Les personnages secondaires sont très réussis, les « méchants » en particulier. L'ex-futur mari conjugue un mélange de mesquinerie et d'égoïsme que chacune a connu avec quelques comportements intolérables permettant à la lectrice de se dire que décidemment l'héroïne n'a rien à faire avec cet homme. La fille de l'ex-futur mari paraît n'être qu'une caricature d'ado égoïste et capricieuse, mais il ne faut pas oublier qu'après tout le père est avec une donzelle ayant moins de 10 ans d'écart avec elle, ce qui peut aussi expliquer certains comportements de rejet de sa part.

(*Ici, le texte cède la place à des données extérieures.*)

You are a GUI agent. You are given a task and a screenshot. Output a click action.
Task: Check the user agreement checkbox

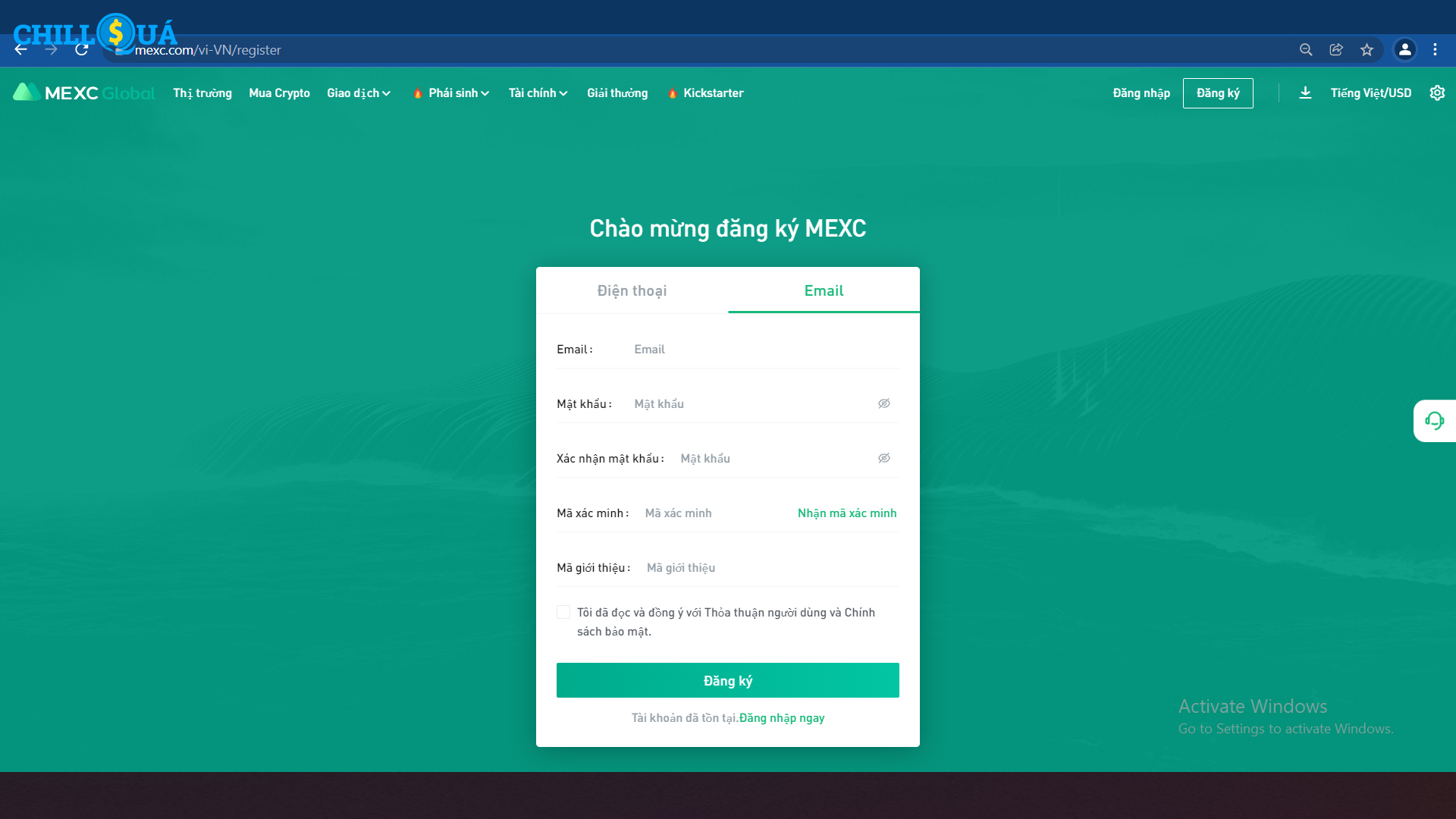563,612
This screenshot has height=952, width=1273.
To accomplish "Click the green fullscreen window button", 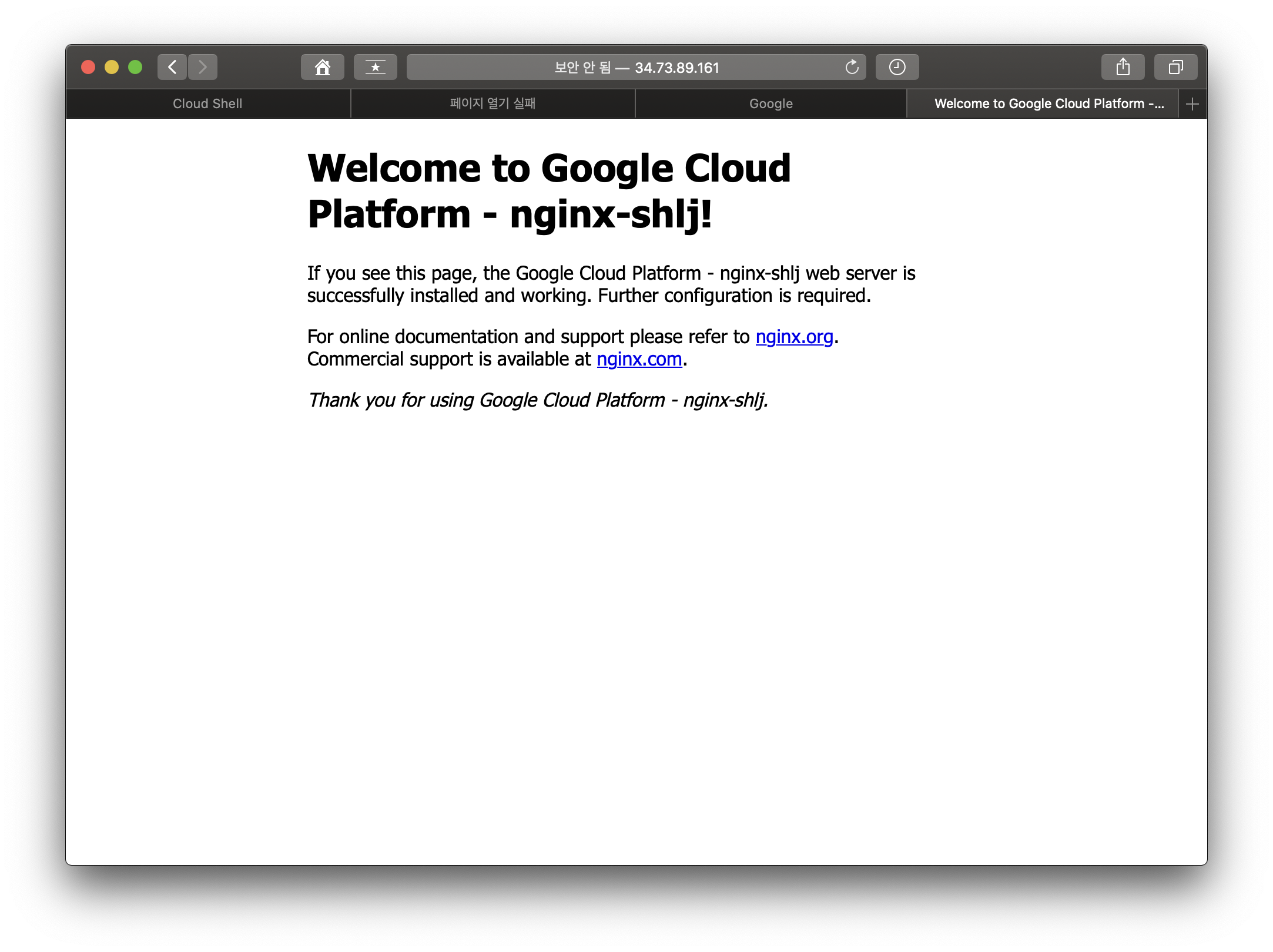I will click(x=135, y=67).
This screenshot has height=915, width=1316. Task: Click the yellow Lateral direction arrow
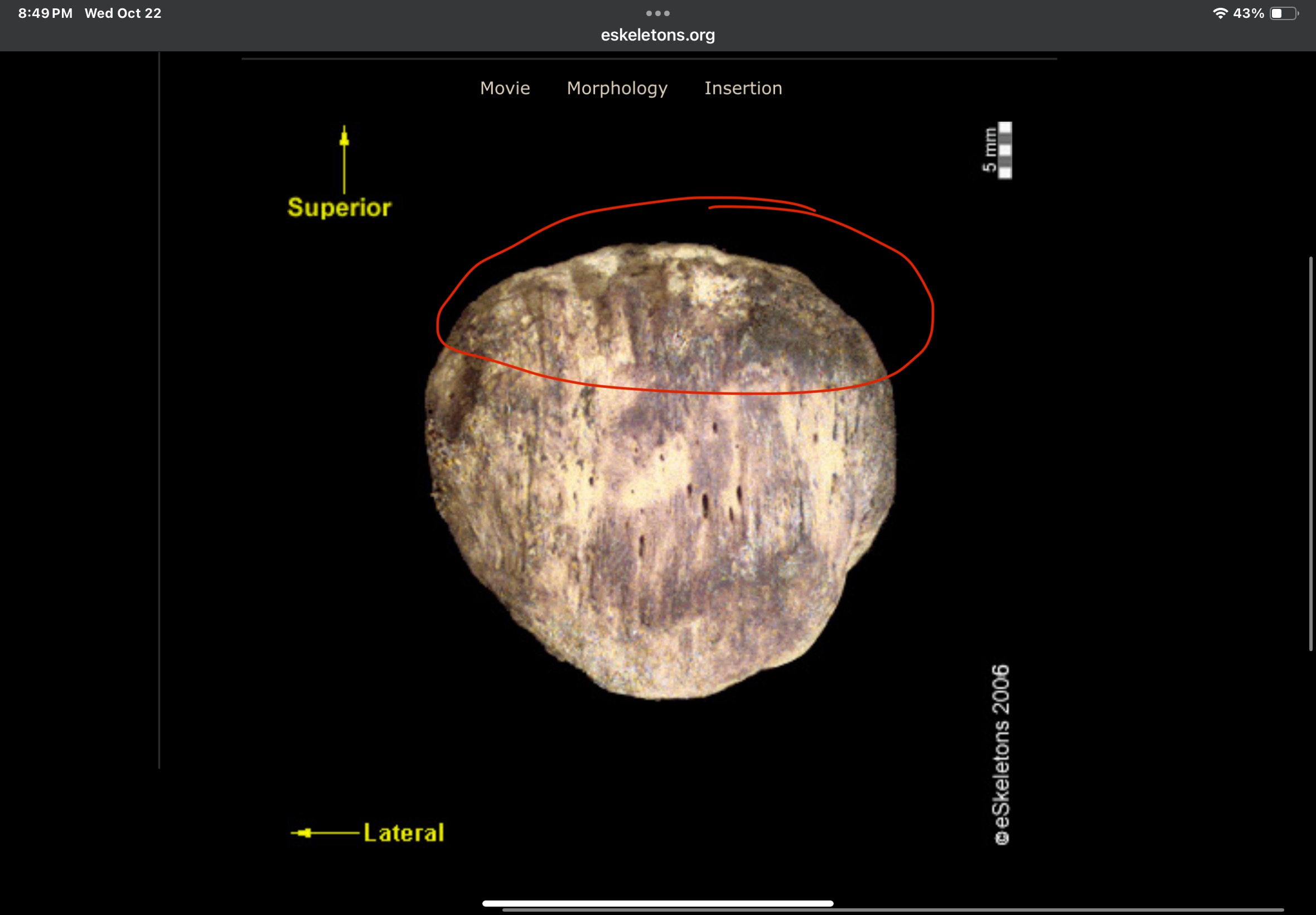pyautogui.click(x=325, y=832)
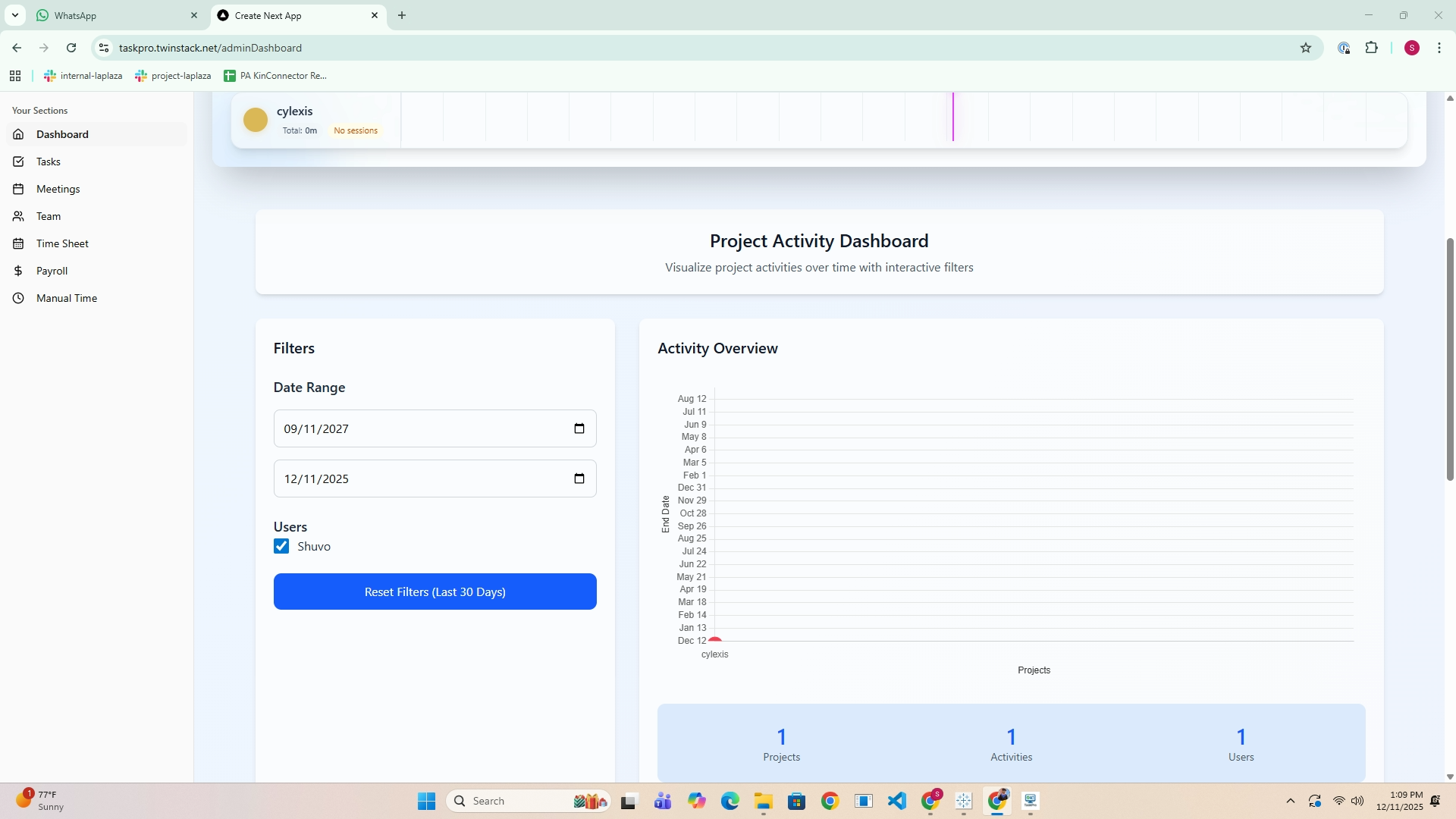Open the Time Sheet sidebar section

point(62,243)
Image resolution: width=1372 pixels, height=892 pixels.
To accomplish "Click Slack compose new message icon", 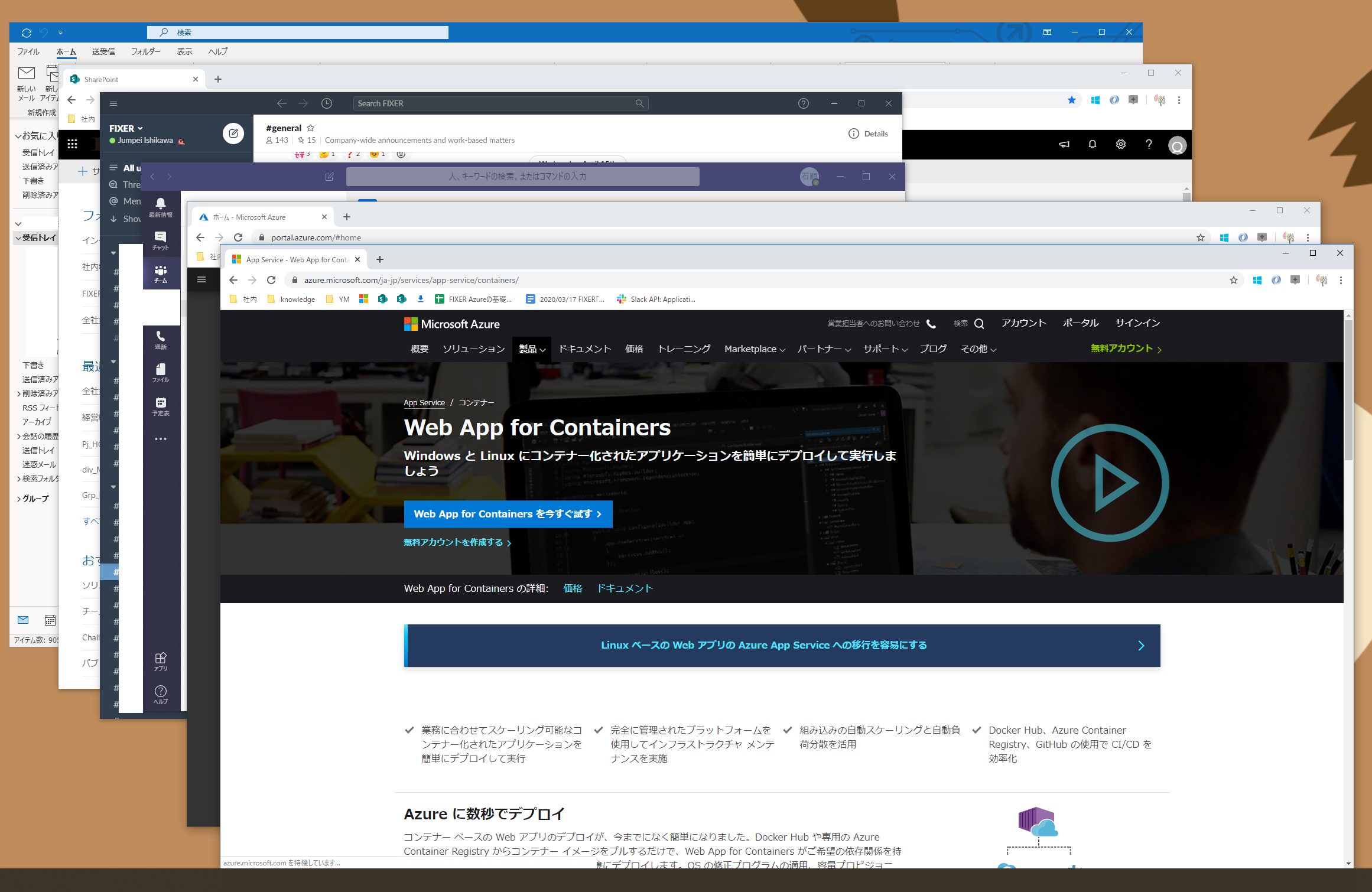I will click(233, 134).
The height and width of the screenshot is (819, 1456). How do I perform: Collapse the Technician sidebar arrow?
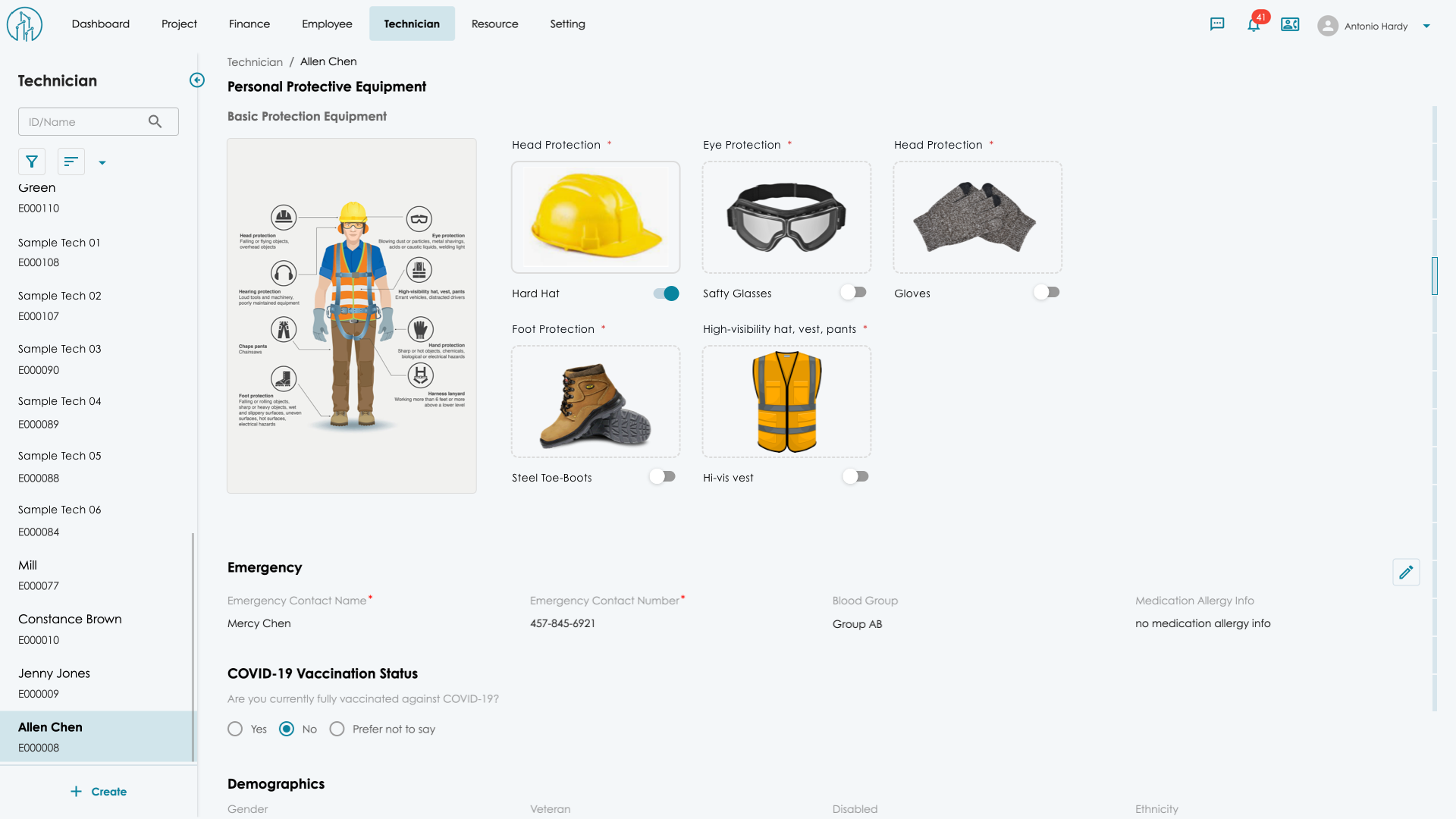197,80

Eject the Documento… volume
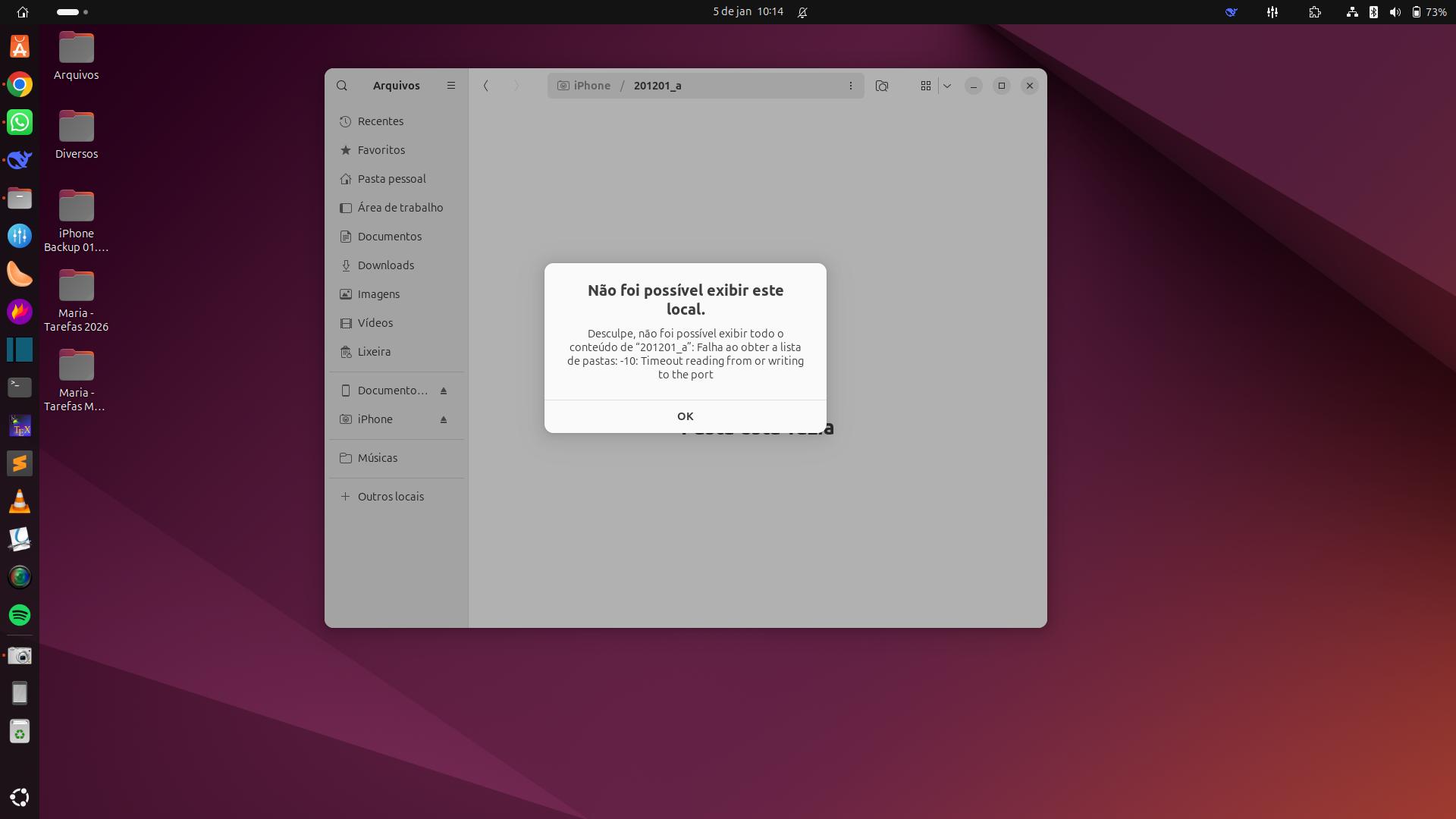pyautogui.click(x=444, y=391)
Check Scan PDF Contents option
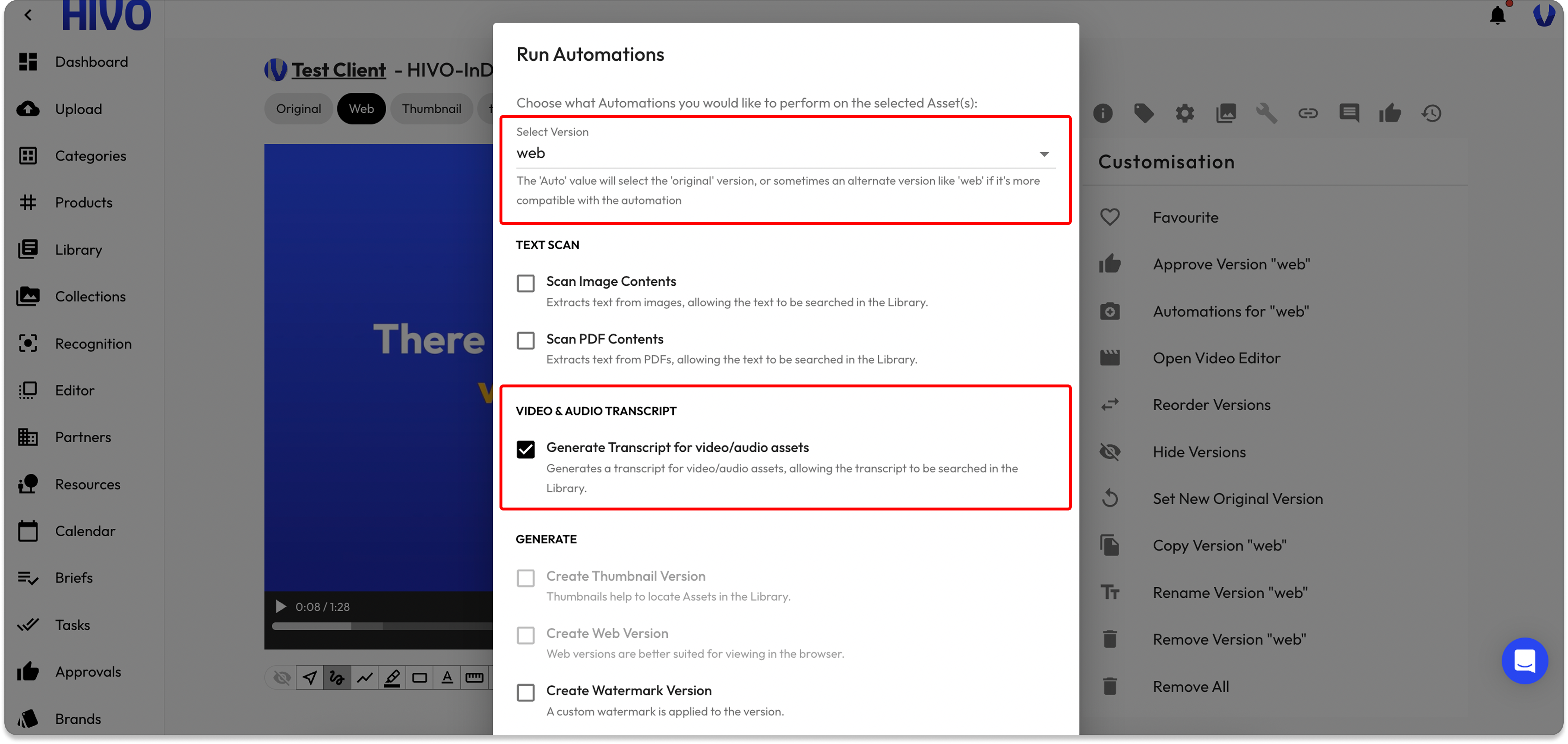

Outre ce démarrage efficace avec des « méchants » permettant à la lectrice de souhaiter de toutes ses forces que l'héroïne se jette dans les bras de Nicholas, l'histoire est aussi très agréable à suivre car originale avec ce mélange des époques et sur les questions que cela soulève (une modification à une époque entraîne-t-elle des conséquences des siècles plus tard ? si un héros disparaît d'une époque, se souvient-on de lui ?). Le voyage dans le temps n'est d'ailleurs pas qu'un assaisonnement de l'histoire d'amour, c'est un des ingrédients principaux de l'histoire, le chevalier étant revenu à l'époque contemporaine pour découvrir comment nettoyer son honneur et sa réputation... et sauver sa vie.
Et au final, ce roman ne s'achevant pas sur un classique et merveilleux « happily ever after » mais revenant (un peu) à la réalité, on finit le livre presque les larmes aux yeux. J'avais eu un peu peur au début que l'auteur se complaise dans une nostalgie des époques précédentes, avec l'idée que tous les hommes du XXI ème siècle sont irrécupérables, mais finalement le message final est beaucoup plus subtil.
Je ne mets que 4 étoiles car vraiment, pour moi, l'héroïne a quelques traits de caractère rédhibitoires m'empêchant de m'identifier à elle (son idée du bonheur, sa passivité, le fait qu'elle pleure pour un rien et abondamment...).